* **ABOUT THIS TASK**: Reproduce exactly the line that includes "The image size is (1099, 1092)." and all lines after it, ending with the last line of the data.

* **SUPPLIED RECORDS**:
· · · ·

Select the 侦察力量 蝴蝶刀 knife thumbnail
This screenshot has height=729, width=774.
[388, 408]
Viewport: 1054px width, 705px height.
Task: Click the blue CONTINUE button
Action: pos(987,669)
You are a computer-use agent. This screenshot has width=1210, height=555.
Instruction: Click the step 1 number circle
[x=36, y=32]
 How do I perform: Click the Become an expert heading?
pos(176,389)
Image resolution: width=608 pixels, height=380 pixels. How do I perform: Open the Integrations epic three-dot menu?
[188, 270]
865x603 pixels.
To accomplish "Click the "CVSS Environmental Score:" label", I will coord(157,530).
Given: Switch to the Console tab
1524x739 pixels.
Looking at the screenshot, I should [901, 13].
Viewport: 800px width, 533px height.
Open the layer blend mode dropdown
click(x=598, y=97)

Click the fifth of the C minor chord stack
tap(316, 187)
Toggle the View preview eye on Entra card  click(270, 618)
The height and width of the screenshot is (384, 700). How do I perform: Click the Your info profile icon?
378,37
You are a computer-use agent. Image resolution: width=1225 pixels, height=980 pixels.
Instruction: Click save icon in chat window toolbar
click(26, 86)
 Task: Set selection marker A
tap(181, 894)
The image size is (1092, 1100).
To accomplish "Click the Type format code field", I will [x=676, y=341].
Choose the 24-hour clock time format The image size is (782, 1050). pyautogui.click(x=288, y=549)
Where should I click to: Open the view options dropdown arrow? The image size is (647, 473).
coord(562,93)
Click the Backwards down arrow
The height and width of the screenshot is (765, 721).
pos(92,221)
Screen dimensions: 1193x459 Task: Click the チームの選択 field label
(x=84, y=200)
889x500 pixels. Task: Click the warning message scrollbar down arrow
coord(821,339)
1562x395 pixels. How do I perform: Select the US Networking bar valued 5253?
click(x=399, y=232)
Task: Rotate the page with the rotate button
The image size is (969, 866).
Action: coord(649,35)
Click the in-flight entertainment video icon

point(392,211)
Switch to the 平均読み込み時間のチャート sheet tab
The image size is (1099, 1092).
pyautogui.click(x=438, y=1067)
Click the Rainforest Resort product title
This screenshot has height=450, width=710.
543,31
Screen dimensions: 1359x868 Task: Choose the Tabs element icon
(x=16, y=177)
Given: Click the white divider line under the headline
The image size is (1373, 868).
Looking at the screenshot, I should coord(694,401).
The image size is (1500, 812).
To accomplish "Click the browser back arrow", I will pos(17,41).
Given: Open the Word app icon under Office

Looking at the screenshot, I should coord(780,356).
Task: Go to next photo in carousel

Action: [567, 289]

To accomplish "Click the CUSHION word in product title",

· · · ·

* **SOLVED PROBLEM**:
The image size is (1099, 1092).
pyautogui.click(x=438, y=1067)
Click the Rainforest Resort product title
This screenshot has height=450, width=710.
543,31
Screen dimensions: 1359x868 Task: Choose the Tabs element icon
(x=16, y=177)
Given: Click the white divider line under the headline
The image size is (1373, 868).
Looking at the screenshot, I should coord(694,401).
The image size is (1500, 812).
To accomplish "Click the browser back arrow", I will pos(17,41).
Given: Open the Word app icon under Office

Looking at the screenshot, I should coord(780,356).
Task: Go to next photo in carousel

Action: [567, 289]

To accomplish "Click the CUSHION word in product title",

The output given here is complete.